O mais interessante, no caso da obra de Javier,
é a aliança que ele faz dessa técnica com
a visão social da arte e o resgate do
maginário da esquerda. Equatoriano nascido
em Riobamba, exilado político em Curitiba
desde o fim dos anos 1980, a História,
as dores, os símbolos e o suor latino-americano
são mais um condimento que o artista
adiciona à sua obra.
Os trabalhos de Javier parecem nascer,
principalmente, de duas grandes motivações:
A primeira delas é a "quente", quando coloca
seu trabalho à disposição imediata de
manifestações sociais.

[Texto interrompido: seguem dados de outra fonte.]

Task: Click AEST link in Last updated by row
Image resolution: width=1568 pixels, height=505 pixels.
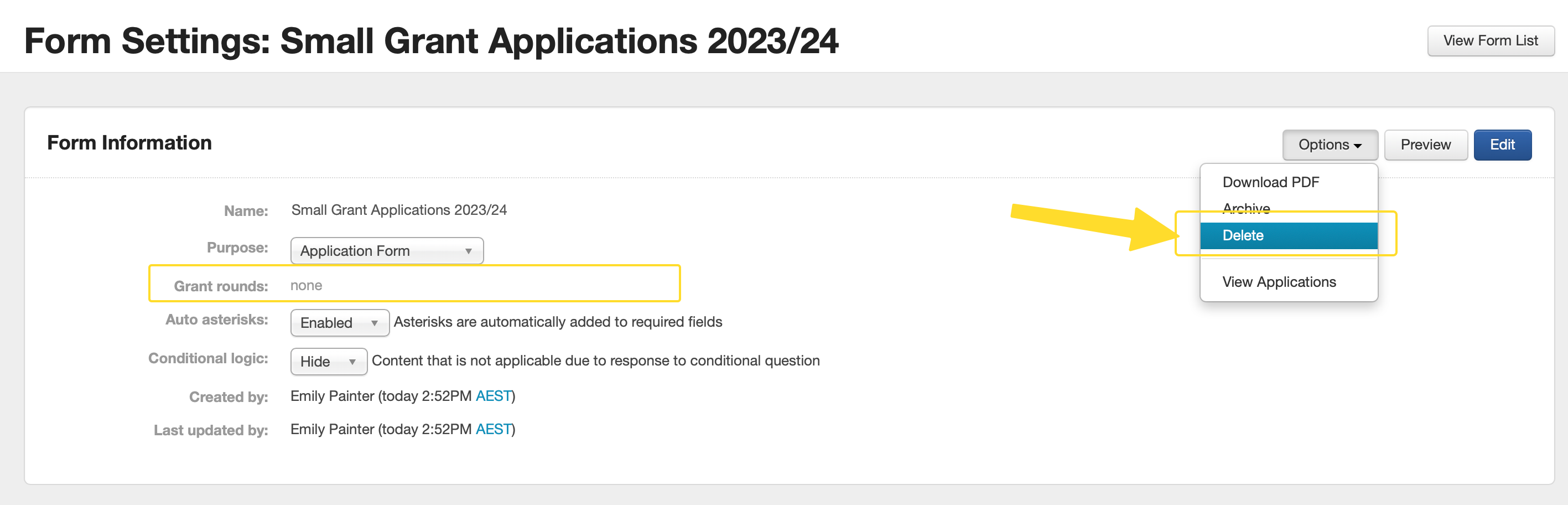Action: tap(493, 430)
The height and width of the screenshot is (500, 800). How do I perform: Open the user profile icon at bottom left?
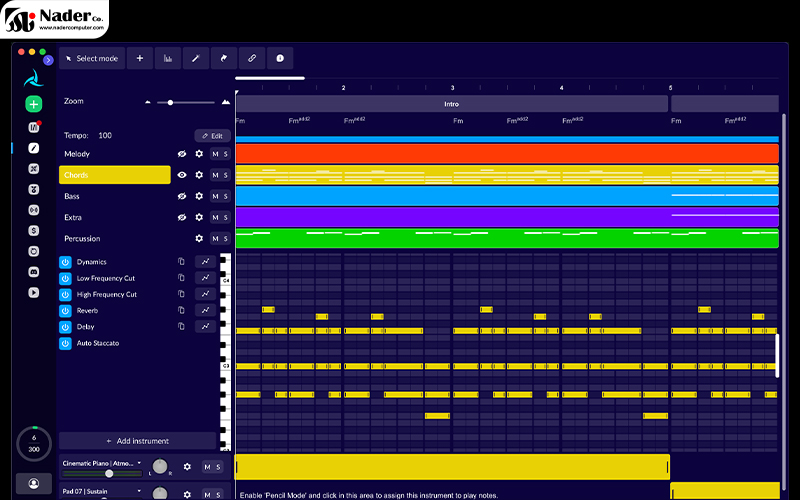[x=34, y=483]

Com isso, surgiram
painéis feitos na rua, por exemplo, na época
da solidariedade mundial com a Assembleia
Popular dos Povos de Oaxaca/México, em
2006; ou então o retrato do comunicador
popular curitibano Anderson Leandro,
brutalmente assassinado em 2012. Seriam
várias obras para citar aqui. A segunda linha
narrativa encontra-se agora nestes ensaios
sobre o Che Guevara. Há alguns anos, o
mosaicista vem se dedicando a empreender
séries temáticas. Ele resgata retratos de
nomes da luta revolucionária, de mulheres
e homens, dos movimentos sociais e da
literatura que formaram o que somos hoje.

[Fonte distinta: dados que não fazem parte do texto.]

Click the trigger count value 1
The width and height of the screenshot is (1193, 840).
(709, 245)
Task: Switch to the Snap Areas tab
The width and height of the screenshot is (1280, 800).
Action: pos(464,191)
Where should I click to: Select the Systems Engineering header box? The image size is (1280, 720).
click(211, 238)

Mas esses treze novos quadros trazem uma
perspectiva inversa: aqui não é apenas o
Che do retrato conhecido mas o outro lado
do personagem, humano, íntimo, dedicado.
Um lado que também consolidou o fervor
e a inspiração da figura política, sem se
dissociar dela. A obra de Javier segue a pista
deixada pelo escritor uruguaio Eduardo Galeano:
a força do Che vem da sua totalidade,
na qual palavra, vida, pensamento e ação
não se separaram — como tantas vezes
acontece entre a classe política,
cada vez mais preocupada apenas
em representar a grana que a financiou.
Não é à toa, um ano depois do assassinato
do Che organizado pela CIA/EUA, em 1967,
na Bolívia, a imagem clássica dele emergiu
com força empunhada por jovens que foram
às ruas com sede de mudança, no episódio
do Maio de 1968. Aqui, uma ressalva.
A obra de Javier não se limita ao seu importante
trabalho com a História de "Nossa América".

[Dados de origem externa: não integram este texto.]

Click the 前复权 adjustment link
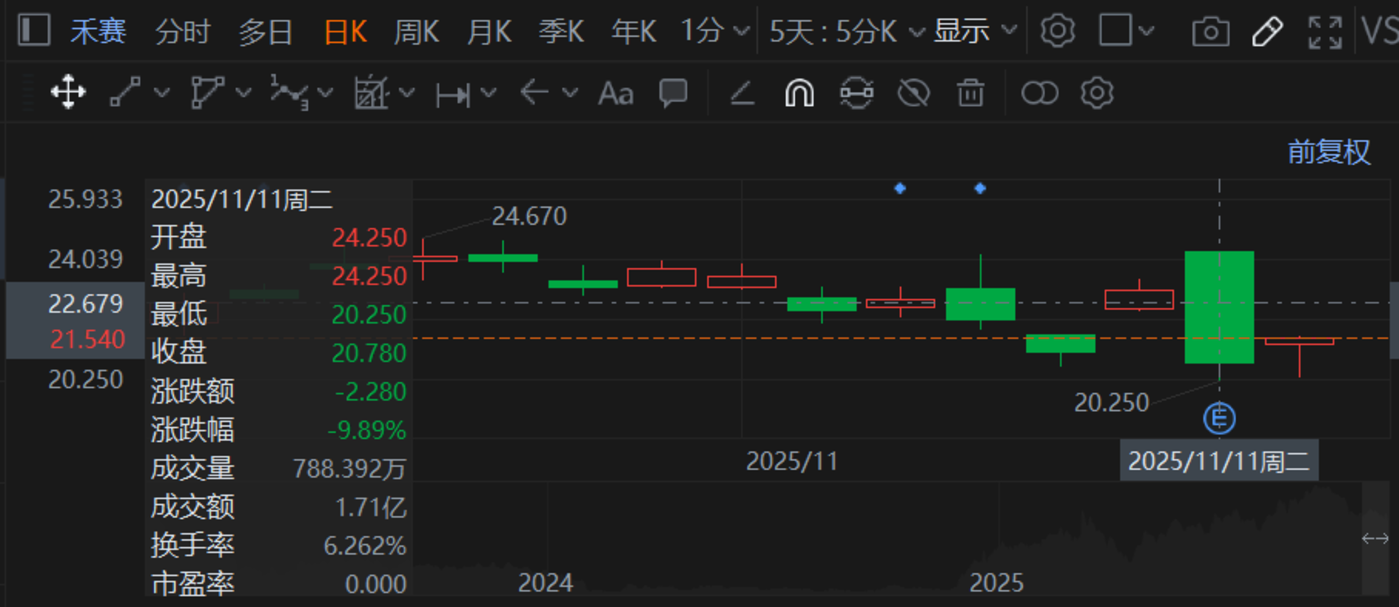This screenshot has width=1399, height=607. [x=1328, y=152]
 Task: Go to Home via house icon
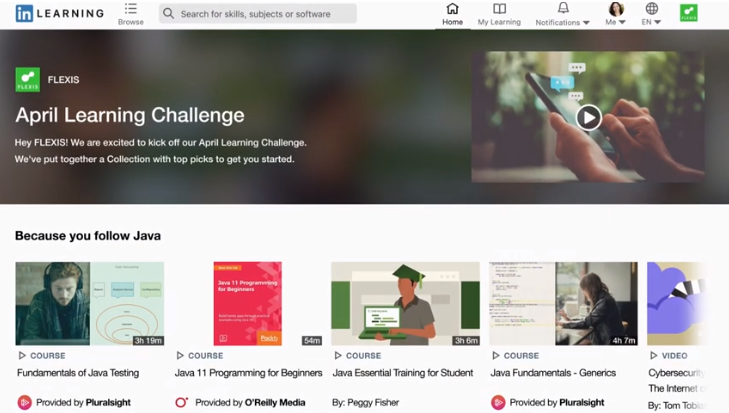coord(452,8)
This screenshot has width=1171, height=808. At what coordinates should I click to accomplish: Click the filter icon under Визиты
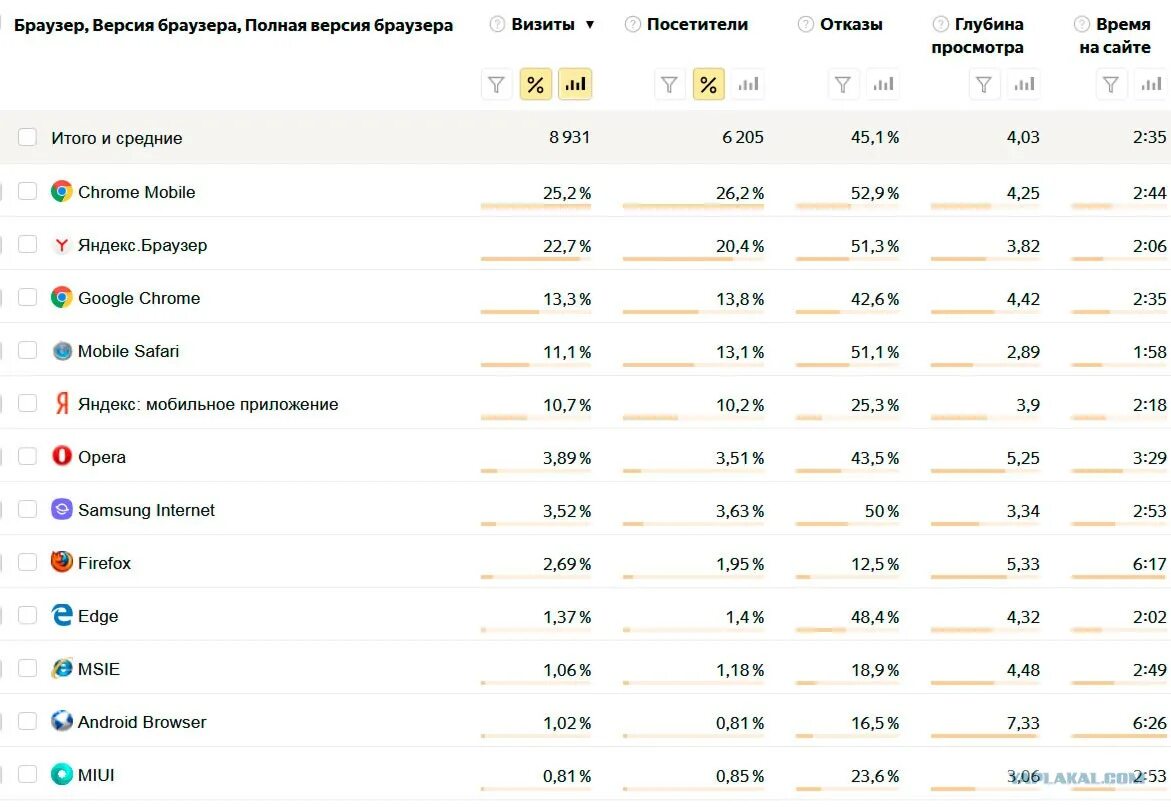tap(497, 85)
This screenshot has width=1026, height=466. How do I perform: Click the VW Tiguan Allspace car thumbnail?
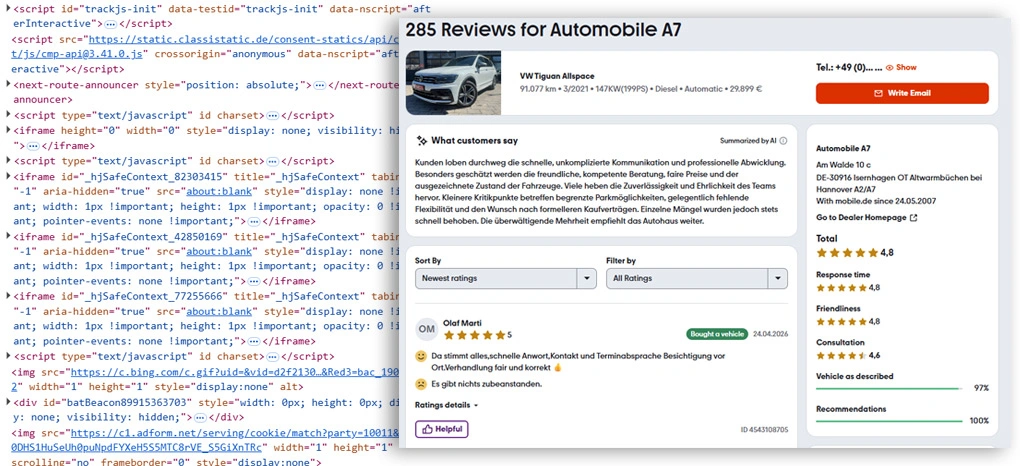pos(453,82)
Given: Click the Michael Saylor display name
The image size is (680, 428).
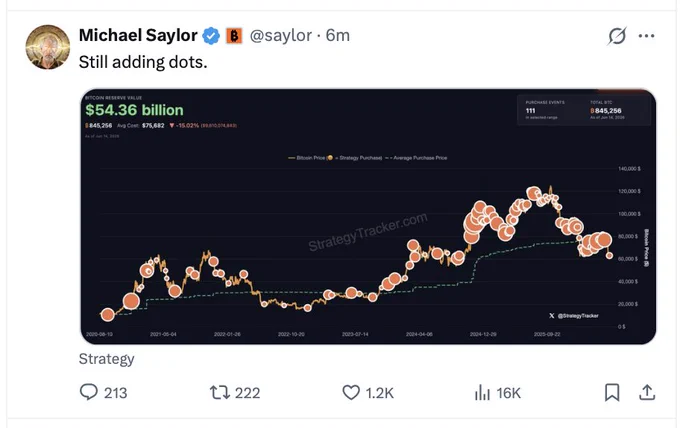Looking at the screenshot, I should [x=138, y=35].
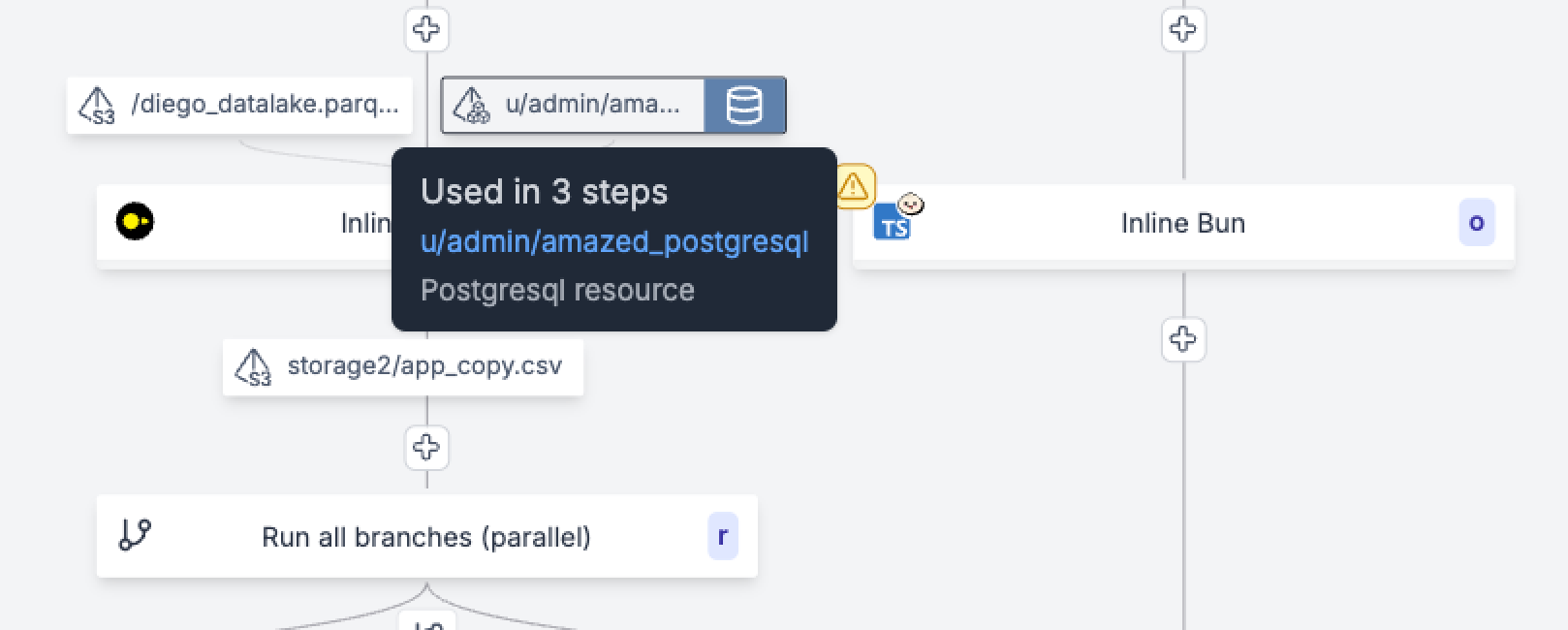Image resolution: width=1568 pixels, height=630 pixels.
Task: Select the Run all branches (parallel) step
Action: click(x=426, y=536)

Uma prova disso é a viagem intimista que o
artista empreendeu refazendo em azulejos
as obras que o avô — renomado pintor equatoriano —
fez com a tinta a óleo. Certo é que são exercícios
doloridos para ele. Demandam lágrimas estes
caminhos que o artista refaz quando busca
reencontrar a América hispânica, o passado de
militante político preso e torturado, as ruas estreitas
de Quito e a linha do Equador. Plural e cada vez mais
madura, sua obra ganha consistência. Nada mais
inusitado em Curitiba, tuna capital tão voltada para
o próprio umbigo, que agora teria a obrigação de
conhecer esta História, pessoal e política,
que se gesta em suas entranhas.
Afinal, somos ou não somos latino-americanos?
na diversidade que isso compreende.
Curitiba, 5 de outubro de 2015
Por Pedro Carrano, escritor, militante, autor do livro "Três Vértebras" e "Um Primeiro Testamento".